- [TASK PROMPT]: Output verbatim everything in the C code excerpt from "return UTIL_ERROR_NO_MEMORY;" down to "Util_TableItAdvance(ihandle) )".

- [PAGE EXTRACT]:
-=-=-

N_key_buffer = max_key_length + 1;
key_buffer = (char *) malloc(N_key_buffer);
if (key_buffer == NULL)
        return UTIL_ERROR_NO_MEMORY;

        for ( ihandle = Util_TableItCreate(handle) ;
              Util_TableItQueryIsNonNull(ihandle) ;
              Util_TableItAdvance(ihandle) )
        {
        CCTK_INT type_code, N_elements;
        CCTK_INT value_int;
        CCTK_REAL value_real;

        Util_TableItQueryKeyValueInfo(ihandle,
                                      N_key_buffer, key_buffer,
                                      &type_code, &N_elements);
        printf("key = \"%s\"\n", key_buffer);

        switch  (type_code)

-=-=-

- [EXTRACTED DATA]:
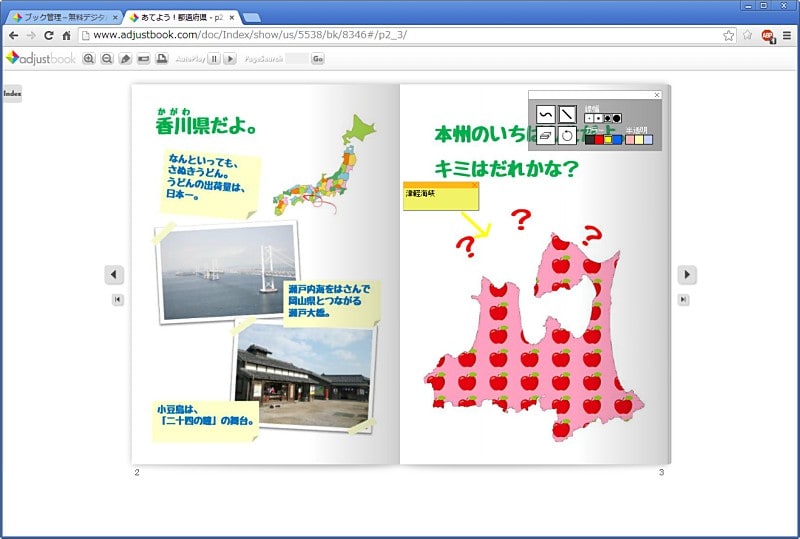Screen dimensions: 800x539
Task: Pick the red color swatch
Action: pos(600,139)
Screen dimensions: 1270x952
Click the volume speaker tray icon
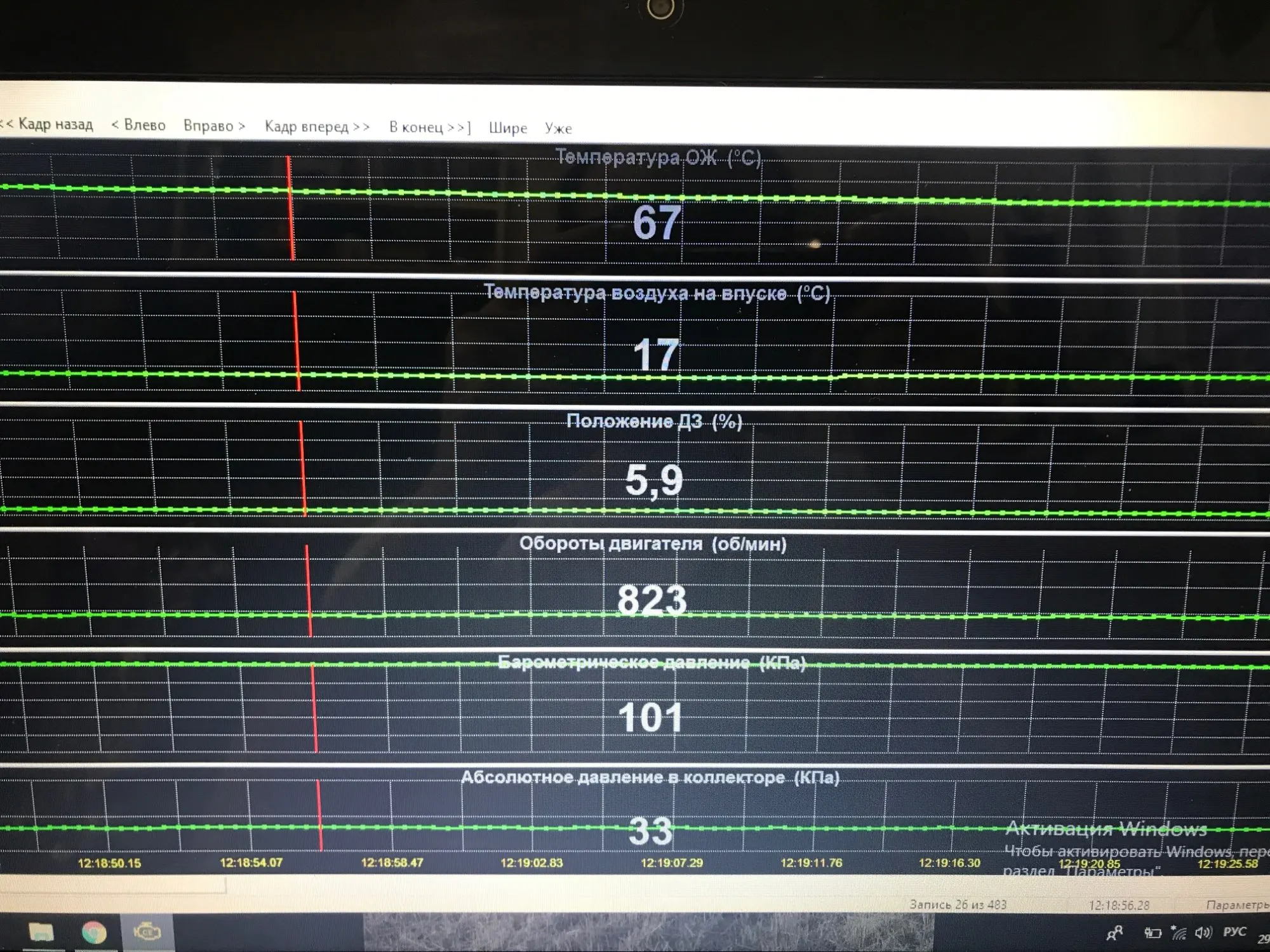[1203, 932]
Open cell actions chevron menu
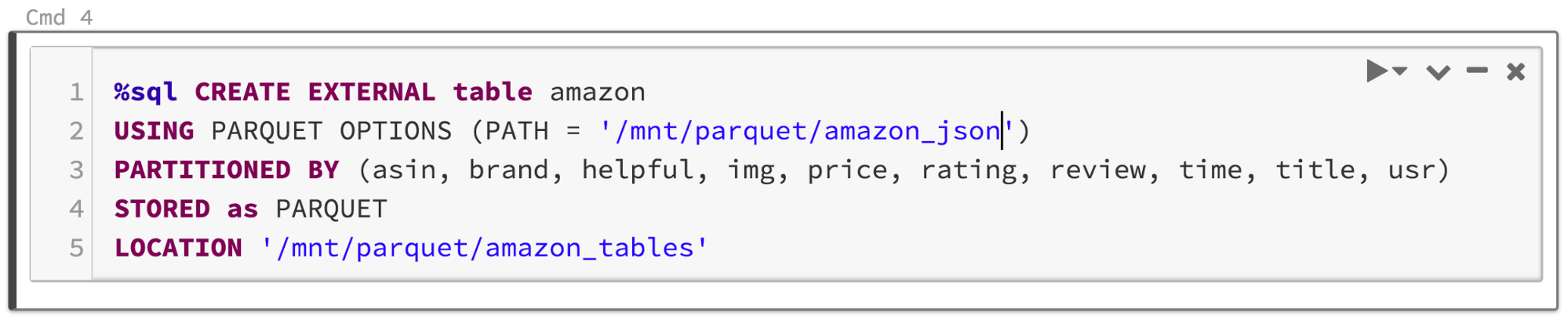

-=-=-

- [EXERCISE OUTPUT]:
return UTIL_ERROR_NO_MEMORY;

        for ( ihandle = Util_TableItCreate(handle) ;
              Util_TableItQueryIsNonNull(ihandle) ;
              Util_TableItAdvance(ihandle) )